Encyclopedia of nineteenth-century thought 468

Mosca’s two most important works were the Teoria dei governi e governo parlamentare (1884) and the Elementi di scienza politica (1896). In these he explored a similar line of thought to Pareto (whose views on the distinction between elites and masses appear to have been arrived at independently and more or less simultaneously) arguing that all societies, in every age, irrespective of their character (whether it was bureaucratic, plutocratic, military or religious) and of the myth that underpinned them (the will of God, or the will of the majority, or the dictatorship of the proletariat) were ruled by organized minorities. Pareto disliked the term ‘elite’, on the grounds that it implied an often unwarranted moral superiority, and preferred instead the more neutral concept of the ‘political class’. He accepted Marx’s idea about the ubiquity of class divisions and conflicts, but rejected the notion that these might be eliminated: a ruling class could be overthrown, but it would necessarily, he maintained, be replaced by another.

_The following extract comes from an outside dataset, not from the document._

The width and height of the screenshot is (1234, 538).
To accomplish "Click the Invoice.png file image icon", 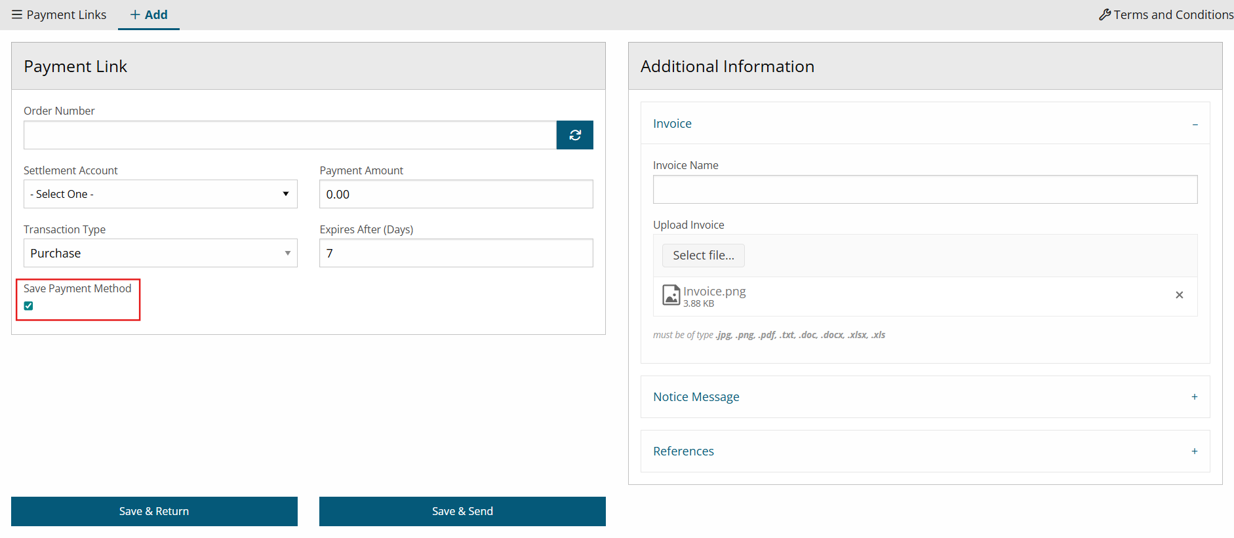I will click(x=671, y=296).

Mosca saw the composition and the manner of ruling of political systems as oscillating between alternative poles or ‘principles’. A ruling class could be based on inheritance (the ‘aristocratic principle’) or be open to talented individuals from the lower classes (the ‘democratic principle’); rulers might heed the wishes of the ruled (the ‘liberal principle’) or disregard them (the ‘authoritarian principle’). In common with classical writers such as Aristotle, Mosca—who considered himself a liberal—was inclined to see the best political system as one in which none of these principles was pushed to an extreme. The liberal and authoritarian principles should be balanced; and while the hereditary principle could result in the ossification of the ruling class, a degree of closure might be beneficial, in that it could reduce the intensity of the struggle for power and allow for the transmission of valuable skills and traditions.

Mosca had no interest in methodology or philosophy, and did not subject many of his generalizations to serious empirical scrutiny. Nevertheless his main work, the Elementi di scienza politica, remains unsurpassed as a general treatise on politics.